MSP tech stacks grew slightly this year, with more providers reporting 16+ apps compared to last year — likely driven by the rise of AI and increasing stack maturity. Having more tools is associated with better performance: top earners are more likely to have 11–20 apps, while average MSPs tend to use fewer than 10.
MSPs with the highest staff utilization (76–99%) tend to use 16-20+ apps, while those with lower utilization rely on fewer solutions, suggesting that more robust, mature tech stacks can boost productivity. However, since higher utilization was linked to higher client churn risk in Chapter 2, MSPs may need to strike a balance between having too many tools for staff to manage vs. investing in ones that drive efficiency and boost staff capacity.
While larger tech stacks may improve performance, they come with challenges: keeping up with new apps, rising solution prices, and changing compliance/security concerns are making managing tech difficult for MSPs — especially as AI tools introduce new learning and training demands (which we’ll explore in this section).

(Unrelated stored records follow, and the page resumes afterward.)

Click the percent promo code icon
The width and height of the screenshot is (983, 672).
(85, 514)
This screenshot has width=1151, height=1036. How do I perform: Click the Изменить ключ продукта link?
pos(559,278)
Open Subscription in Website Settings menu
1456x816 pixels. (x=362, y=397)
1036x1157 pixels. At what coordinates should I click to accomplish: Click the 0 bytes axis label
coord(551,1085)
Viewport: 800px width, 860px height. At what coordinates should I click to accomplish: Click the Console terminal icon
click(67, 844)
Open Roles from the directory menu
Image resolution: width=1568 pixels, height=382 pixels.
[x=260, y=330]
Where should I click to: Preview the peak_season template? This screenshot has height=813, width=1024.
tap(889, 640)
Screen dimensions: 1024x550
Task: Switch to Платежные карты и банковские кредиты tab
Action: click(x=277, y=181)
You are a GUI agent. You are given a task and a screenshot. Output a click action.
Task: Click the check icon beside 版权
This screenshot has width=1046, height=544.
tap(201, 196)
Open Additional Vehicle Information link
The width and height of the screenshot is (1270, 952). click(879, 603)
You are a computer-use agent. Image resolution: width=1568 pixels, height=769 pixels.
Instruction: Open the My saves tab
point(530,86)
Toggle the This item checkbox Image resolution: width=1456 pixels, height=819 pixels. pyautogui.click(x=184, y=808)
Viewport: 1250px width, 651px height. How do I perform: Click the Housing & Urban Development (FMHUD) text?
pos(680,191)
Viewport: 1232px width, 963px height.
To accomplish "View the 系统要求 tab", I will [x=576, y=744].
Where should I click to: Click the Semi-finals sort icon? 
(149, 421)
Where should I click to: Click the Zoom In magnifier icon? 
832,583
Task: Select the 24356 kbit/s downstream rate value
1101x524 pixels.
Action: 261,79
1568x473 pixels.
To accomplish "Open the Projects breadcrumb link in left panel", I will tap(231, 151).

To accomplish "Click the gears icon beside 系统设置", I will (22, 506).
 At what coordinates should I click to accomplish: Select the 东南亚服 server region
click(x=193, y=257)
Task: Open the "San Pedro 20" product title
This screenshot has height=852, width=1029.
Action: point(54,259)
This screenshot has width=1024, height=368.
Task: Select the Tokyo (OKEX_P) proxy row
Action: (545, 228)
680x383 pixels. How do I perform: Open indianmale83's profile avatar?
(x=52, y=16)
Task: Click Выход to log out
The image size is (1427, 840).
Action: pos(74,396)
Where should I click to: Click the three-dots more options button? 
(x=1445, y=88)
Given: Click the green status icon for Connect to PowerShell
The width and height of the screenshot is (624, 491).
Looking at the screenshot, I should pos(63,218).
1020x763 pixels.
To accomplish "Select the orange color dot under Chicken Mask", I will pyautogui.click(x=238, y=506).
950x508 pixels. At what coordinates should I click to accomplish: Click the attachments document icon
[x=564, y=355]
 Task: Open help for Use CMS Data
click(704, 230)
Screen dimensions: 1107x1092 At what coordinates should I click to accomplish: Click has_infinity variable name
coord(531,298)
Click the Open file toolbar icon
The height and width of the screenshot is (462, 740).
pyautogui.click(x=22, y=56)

Curious what software your MSP peers have in their tech stack? These are the most commonly used tools across each category (in alphabetical order).
The majority of MSPs now have a documented AI roadmap: 39% are executing their plans, while 36% have yet to do so. However, nearly half feel their adoption of AI has only been “Somewhat effective,” while almost a third feel they are “Very effective.” (Unsurprisingly, those with a documented strategy report more successful adoption).
MSPs who are executing on their AI roadmaps are more likely to report running “Very effective” QBRs and having greater confidence in showing business value to clients. Since reporting is one of the top AI use cases, this may indicate that smart automation makes collecting and sharing key client metrics simpler for MSPs. Other top uses focus on day-to-day MSP operations, especially security and monitoring, operational automation, and internal or client communications.
About a quarter of MSPs rely primarily on AI within existing vendor solutions. However, the most successful MSPs are likely customizing AI for more sophisticated use cases in their business:
Today, 62% of MSPs say AI assists with 25% or less of client service delivery, with only a quarter of MSPs delivering 26–50% of services with the help of AI. However, over the next few years, most MSPs expect AI-supported service delivery to move beyond early adoption, with the largest share anticipating usage in the 25–75% range.
Top performers and executives are more likely to predict that 51–75% of services will be AI-assisted in the future, showing AI’s rising influence on operating models and business strategy.
AI service delivery seems to correlate with better overall customer engagement, as MSPs with more AI delivery support now — and higher projected usage in the future — tend to have:
Overall, MSPs are up for the challenge of figuring out how and where AI should be used. The majority (65%) see it as more of an opportunity than a risk. The top benefits MSPs report are around efficiency and time savings for staff, underscored by improved accuracy. When it comes to client-facing benefits, better reporting and faster response times top the list.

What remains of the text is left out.